Patriarcat et capitalisme

Le patriarcat a permis à d’attribuer des identités uniques à chaque sexe et des qualités prétendument naturelles. Ainsi, les hommes assument davantage les activités de production qui sont  rémunérées, de l’ordre de la sphère publique et valorisées socialement.

Tandis, que les femmes se sont vues assignées les tâches domestiques, assurant la reproduction de la force de travail, et effectuées gratuitement dans la sphère privée.
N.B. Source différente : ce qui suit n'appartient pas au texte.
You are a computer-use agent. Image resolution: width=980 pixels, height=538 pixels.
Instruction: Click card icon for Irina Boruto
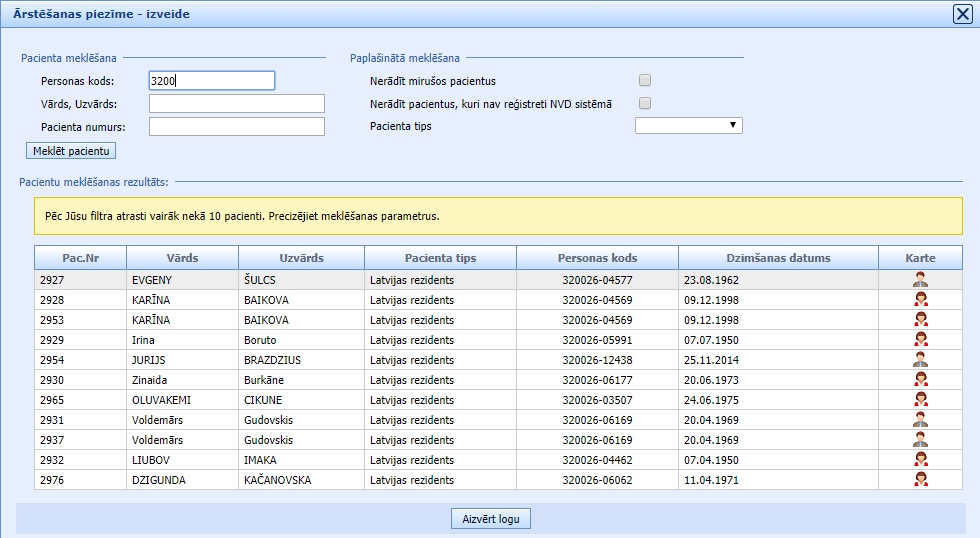click(x=920, y=340)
Celles ci sont dévalorisées ne produisant pas des biens susceptibles d’être échangés, permettant de réaliser des économies sur les dépenses publiques  et évitant une diminution du temps de travail de toute la population.

Do the job he left behind

Accomplir le travail qu’il a laissé derrière lui

Le capitalisme utilise l’argument des qualités naturelles pour gérer l’ensemble de la force de travail à son profit, alimentant et renforçant ainsi le patriarcat. En effet, en période économiquement favorable, les femmes constituent une main d’œuvre sous payée, flexible et exploitable. Ce qui permet de faire pression sur l’ensemble des salaires et de diviser les travailleurs. A l’inverse, elles sont congédiées  partiellement ou totalement dans les foyers, afin de se consacrer à leurs  responsabilités familiales, et constituent une main d’œuvre de réserve en période de crise.